→ **Records for this task**:

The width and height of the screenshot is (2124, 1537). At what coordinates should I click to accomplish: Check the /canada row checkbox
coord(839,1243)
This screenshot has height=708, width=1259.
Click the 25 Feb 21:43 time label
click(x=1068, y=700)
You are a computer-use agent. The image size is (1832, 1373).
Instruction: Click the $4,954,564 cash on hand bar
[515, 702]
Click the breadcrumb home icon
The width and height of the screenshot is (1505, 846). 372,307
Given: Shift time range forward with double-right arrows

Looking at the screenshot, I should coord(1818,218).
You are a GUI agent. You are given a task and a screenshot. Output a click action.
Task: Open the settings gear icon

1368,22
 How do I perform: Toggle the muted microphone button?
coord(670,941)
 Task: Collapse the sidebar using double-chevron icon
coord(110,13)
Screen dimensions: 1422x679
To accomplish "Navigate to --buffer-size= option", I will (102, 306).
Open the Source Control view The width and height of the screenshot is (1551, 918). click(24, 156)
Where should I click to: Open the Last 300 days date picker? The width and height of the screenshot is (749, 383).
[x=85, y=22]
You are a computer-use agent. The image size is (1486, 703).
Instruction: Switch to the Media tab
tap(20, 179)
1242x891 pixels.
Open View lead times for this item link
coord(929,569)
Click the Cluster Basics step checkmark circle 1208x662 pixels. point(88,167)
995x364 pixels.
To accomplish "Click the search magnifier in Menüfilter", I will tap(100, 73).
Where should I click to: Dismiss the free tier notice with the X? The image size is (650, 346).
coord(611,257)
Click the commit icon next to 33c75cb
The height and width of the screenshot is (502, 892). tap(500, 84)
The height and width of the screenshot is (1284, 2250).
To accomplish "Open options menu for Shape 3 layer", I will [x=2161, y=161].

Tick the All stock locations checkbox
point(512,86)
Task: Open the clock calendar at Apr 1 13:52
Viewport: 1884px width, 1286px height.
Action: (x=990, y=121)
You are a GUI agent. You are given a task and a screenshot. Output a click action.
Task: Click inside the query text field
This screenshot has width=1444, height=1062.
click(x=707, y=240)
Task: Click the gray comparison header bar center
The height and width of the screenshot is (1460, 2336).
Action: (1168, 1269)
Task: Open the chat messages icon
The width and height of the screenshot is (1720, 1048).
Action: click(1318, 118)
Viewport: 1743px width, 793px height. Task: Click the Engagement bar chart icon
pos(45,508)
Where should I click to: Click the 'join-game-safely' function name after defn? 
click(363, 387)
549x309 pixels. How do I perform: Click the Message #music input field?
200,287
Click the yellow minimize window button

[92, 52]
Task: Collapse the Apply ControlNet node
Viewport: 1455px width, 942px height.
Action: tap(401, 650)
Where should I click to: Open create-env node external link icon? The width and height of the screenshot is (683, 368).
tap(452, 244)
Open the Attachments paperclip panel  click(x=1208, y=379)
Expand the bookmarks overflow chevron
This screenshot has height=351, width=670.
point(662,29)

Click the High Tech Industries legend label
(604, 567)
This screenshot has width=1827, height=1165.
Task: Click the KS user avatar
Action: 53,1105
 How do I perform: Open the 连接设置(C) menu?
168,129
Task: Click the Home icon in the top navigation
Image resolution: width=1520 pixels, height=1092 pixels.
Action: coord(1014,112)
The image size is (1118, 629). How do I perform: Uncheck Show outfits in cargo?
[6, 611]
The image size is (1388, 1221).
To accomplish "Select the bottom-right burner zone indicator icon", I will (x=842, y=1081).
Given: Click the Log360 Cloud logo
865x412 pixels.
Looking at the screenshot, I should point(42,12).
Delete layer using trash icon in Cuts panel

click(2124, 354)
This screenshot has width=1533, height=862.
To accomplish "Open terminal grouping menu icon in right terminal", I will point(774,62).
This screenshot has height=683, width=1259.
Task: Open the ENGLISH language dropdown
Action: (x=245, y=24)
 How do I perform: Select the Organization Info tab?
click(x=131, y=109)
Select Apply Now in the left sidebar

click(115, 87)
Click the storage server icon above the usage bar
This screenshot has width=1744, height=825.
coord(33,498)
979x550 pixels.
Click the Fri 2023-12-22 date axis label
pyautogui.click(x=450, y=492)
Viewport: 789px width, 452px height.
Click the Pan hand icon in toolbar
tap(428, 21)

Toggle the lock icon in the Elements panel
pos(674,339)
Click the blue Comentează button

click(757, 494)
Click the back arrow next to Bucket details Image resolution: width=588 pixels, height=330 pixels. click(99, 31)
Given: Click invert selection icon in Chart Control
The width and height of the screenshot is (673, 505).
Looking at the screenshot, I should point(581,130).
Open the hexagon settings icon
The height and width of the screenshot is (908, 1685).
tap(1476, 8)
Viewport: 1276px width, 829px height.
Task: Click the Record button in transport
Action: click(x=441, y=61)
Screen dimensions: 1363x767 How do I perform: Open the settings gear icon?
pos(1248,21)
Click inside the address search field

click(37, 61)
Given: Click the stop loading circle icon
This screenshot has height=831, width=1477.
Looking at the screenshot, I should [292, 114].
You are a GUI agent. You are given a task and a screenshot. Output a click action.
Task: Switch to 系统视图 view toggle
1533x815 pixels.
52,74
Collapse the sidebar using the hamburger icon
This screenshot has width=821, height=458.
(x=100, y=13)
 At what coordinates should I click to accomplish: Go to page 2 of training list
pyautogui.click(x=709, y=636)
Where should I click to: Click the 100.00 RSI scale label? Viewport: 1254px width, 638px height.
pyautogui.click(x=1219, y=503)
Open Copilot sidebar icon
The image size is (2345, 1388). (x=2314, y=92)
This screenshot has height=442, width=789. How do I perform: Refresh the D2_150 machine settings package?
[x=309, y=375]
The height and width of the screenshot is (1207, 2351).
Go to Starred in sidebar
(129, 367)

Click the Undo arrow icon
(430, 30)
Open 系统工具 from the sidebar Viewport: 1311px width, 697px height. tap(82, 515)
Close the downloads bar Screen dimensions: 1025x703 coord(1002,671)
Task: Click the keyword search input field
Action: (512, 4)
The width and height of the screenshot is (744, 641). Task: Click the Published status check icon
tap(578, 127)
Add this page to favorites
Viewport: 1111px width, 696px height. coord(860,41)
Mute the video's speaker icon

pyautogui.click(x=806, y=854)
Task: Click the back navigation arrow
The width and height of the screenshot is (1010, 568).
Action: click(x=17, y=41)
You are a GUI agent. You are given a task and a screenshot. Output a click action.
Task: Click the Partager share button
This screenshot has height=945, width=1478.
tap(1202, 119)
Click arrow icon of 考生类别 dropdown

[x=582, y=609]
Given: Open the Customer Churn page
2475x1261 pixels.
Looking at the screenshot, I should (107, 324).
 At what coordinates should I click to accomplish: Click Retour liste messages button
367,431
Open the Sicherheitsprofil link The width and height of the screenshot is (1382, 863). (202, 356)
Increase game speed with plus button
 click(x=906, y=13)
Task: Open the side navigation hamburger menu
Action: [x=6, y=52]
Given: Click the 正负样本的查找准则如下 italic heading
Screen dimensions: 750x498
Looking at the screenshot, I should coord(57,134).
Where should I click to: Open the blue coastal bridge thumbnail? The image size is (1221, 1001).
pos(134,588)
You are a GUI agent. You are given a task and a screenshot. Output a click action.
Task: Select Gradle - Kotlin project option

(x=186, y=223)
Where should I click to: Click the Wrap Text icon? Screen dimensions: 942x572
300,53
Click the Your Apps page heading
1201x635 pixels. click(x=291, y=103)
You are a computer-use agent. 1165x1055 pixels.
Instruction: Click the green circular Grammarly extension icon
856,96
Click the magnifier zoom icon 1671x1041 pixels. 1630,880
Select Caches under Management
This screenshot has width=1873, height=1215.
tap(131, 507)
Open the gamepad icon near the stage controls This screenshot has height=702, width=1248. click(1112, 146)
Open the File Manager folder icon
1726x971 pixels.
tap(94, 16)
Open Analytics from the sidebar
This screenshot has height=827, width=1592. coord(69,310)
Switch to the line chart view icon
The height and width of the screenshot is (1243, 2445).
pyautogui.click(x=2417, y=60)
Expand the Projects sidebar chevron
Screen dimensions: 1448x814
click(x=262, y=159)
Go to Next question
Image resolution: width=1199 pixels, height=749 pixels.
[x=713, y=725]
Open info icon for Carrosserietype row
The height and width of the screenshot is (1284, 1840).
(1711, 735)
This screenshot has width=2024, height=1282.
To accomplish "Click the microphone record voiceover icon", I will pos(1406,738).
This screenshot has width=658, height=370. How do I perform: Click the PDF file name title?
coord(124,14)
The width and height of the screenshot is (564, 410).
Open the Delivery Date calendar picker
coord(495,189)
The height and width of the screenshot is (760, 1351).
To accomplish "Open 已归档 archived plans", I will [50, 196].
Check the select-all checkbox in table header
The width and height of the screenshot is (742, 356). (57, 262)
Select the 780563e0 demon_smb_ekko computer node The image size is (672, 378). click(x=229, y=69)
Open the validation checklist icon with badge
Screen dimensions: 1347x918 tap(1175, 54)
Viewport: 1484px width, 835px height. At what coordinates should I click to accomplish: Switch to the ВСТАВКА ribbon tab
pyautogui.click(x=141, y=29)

→ **Requirement**:
Go through the data, and copy each line in which the word "circle" appears.

→ **Response to the exercise**:
Click the Cluster Basics step checkmark circle 1208x662 pixels. point(88,167)
Given: Click the stop loading circle icon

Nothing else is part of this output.